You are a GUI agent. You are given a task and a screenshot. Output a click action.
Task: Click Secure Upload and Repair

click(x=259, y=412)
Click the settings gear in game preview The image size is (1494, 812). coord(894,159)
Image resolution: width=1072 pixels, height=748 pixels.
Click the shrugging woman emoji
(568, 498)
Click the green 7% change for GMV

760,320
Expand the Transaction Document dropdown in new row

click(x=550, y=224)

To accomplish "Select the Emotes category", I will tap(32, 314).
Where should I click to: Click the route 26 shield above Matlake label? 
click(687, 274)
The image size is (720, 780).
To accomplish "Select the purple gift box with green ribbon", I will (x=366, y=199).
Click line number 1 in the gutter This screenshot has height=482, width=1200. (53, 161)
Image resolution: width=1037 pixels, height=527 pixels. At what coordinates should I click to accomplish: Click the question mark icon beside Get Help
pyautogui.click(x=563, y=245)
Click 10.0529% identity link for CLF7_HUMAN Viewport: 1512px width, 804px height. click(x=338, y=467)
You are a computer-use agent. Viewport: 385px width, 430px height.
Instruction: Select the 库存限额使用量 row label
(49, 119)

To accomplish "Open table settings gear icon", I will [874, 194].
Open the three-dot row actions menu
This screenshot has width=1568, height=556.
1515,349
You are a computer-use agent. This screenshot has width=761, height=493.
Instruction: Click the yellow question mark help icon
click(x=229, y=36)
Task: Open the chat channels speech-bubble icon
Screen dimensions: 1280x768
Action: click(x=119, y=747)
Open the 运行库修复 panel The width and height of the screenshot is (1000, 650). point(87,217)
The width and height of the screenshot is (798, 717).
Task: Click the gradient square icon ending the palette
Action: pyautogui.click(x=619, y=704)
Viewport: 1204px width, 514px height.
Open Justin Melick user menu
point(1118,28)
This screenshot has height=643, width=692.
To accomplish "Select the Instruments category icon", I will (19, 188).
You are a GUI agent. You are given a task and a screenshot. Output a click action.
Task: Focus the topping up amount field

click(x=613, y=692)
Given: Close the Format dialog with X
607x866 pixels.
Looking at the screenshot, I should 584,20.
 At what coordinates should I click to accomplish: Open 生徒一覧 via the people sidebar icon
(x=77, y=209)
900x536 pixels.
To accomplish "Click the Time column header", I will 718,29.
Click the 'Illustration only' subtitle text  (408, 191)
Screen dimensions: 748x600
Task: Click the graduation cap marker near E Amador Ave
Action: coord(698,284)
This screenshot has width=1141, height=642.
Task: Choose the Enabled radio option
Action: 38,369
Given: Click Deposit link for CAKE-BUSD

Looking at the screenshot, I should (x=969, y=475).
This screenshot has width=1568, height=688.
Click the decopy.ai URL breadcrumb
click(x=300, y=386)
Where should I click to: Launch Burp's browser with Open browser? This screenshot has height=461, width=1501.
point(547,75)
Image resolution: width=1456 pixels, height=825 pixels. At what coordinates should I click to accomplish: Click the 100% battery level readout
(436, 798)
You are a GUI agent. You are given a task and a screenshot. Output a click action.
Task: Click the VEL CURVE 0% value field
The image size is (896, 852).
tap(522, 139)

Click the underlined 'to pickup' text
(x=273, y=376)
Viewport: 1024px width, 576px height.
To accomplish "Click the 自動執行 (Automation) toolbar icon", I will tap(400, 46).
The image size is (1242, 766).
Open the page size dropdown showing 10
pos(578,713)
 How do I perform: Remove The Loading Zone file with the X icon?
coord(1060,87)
════════════════════
• [What is expected] Recast the data above as a Markdown table with two columns, Row and Line, giving each nonblank line its own row numbered in order and leaving out blank lines.

• [Response]
| Row | Line |
|---|---|
| 1 | You are a GUI agent. You are given a task and a screenshot. Output a click action. |
| 2 | Task: Click Secure Upload and Repair |
| 3 | click(x=259, y=412) |
| 4 | Click the settings gear in game preview The image size is (1494, 812). coord(894,159) |
| 5 | Image resolution: width=1072 pixels, height=748 pixels. |
| 6 | Click the shrugging woman emoji |
| 7 | (568, 498) |
| 8 | Click the green 7% change for GMV |
| 9 | 760,320 |
| 10 | Expand the Transaction Document dropdown in new row |
| 11 | click(x=550, y=224) |
| 12 | To accomplish "Select the Emotes category", I will tap(32, 314). |
| 13 | Where should I click to: Click the route 26 shield above Matlake label?  |
| 14 | click(687, 274) |
| 15 | The image size is (720, 780). |
| 16 | To accomplish "Select the purple gift box with green ribbon", I will (x=366, y=199). |
| 17 | Click line number 1 in the gutter This screenshot has height=482, width=1200. (53, 161) |
| 18 | Image resolution: width=1037 pixels, height=527 pixels. At what coordinates should I click to accomplish: Click the question mark icon beside Get Help |
| 19 | pyautogui.click(x=563, y=245) |
| 20 | Click 10.0529% identity link for CLF7_HUMAN Viewport: 1512px width, 804px height. click(x=338, y=467) |
| 21 | You are a computer-use agent. Viewport: 385px width, 430px height. |
| 22 | Instruction: Select the 库存限额使用量 row label |
| 23 | (49, 119) |
| 24 | To accomplish "Open table settings gear icon", I will [874, 194]. |
| 25 | Open the three-dot row actions menu |
| 26 | This screenshot has width=1568, height=556. |
| 27 | 1515,349 |
| 28 | You are a computer-use agent. This screenshot has width=761, height=493. |
| 29 | Instruction: Click the yellow question mark help icon |
| 30 | click(x=229, y=36) |
| 31 | Task: Open the chat channels speech-bubble icon |
| 32 | Screen dimensions: 1280x768 |
| 33 | Action: click(x=119, y=747) |
| 34 | Open the 运行库修复 panel The width and height of the screenshot is (1000, 650). point(87,217) |
| 35 | The width and height of the screenshot is (798, 717). |
| 36 | Task: Click the gradient square icon ending the palette |
| 37 | Action: pyautogui.click(x=619, y=704) |
| 38 | Viewport: 1204px width, 514px height. |
| 39 | Open Justin Melick user menu |
| 40 | point(1118,28) |
| 41 | This screenshot has height=643, width=692. |
| 42 | To accomplish "Select the Instruments category icon", I will (19, 188). |
| 43 | You are a GUI agent. You are given a task and a screenshot. Output a click action. |
| 44 | Task: Focus the topping up amount field |
| 45 | click(x=613, y=692) |
| 46 | Given: Close the Format dialog with X |
| 47 | 607x866 pixels. |
| 48 | Looking at the screenshot, I should 584,20. |
| 49 |  At what coordinates should I click to accomplish: Open 生徒一覧 via the people sidebar icon |
| 50 | (x=77, y=209) |
| 51 | 900x536 pixels. |
| 52 | To accomplish "Click the Time column header", I will 718,29. |
| 53 | Click the 'Illustration only' subtitle text  (408, 191) |
| 54 | Screen dimensions: 748x600 |
| 55 | Task: Click the graduation cap marker near E Amador Ave |
| 56 | Action: coord(698,284) |
| 57 | This screenshot has width=1141, height=642. |
| 58 | Task: Choose the Enabled radio option |
| 59 | Action: 38,369 |
| 60 | Given: Click Deposit link for CAKE-BUSD |
| 61 | Looking at the screenshot, I should (x=969, y=475). |
| 62 | This screenshot has width=1568, height=688. |
| 63 | Click the decopy.ai URL breadcrumb |
| 64 | click(x=300, y=386) |
| 65 | Where should I click to: Launch Burp's browser with Open browser? This screenshot has height=461, width=1501. |
| 66 | point(547,75) |
| 67 | Image resolution: width=1456 pixels, height=825 pixels. At what coordinates should I click to accomplish: Click the 100% battery level readout |
| 68 | (436, 798) |
| 69 | You are a GUI agent. You are given a task and a screenshot. Output a click action. |
| 70 | Task: Click the VEL CURVE 0% value field |
| 71 | The image size is (896, 852). |
| 72 | tap(522, 139) |
| 73 | Click the underlined 'to pickup' text |
| 74 | (x=273, y=376) |
| 75 | Viewport: 1024px width, 576px height. |
| 76 | To accomplish "Click the 自動執行 (Automation) toolbar icon", I will tap(400, 46). |
| 77 | The image size is (1242, 766). |
| 78 | Open the page size dropdown showing 10 |
| 79 | pos(578,713) |
| 80 |  How do I perform: Remove The Loading Zone file with the X icon? |
| 81 | coord(1060,87) |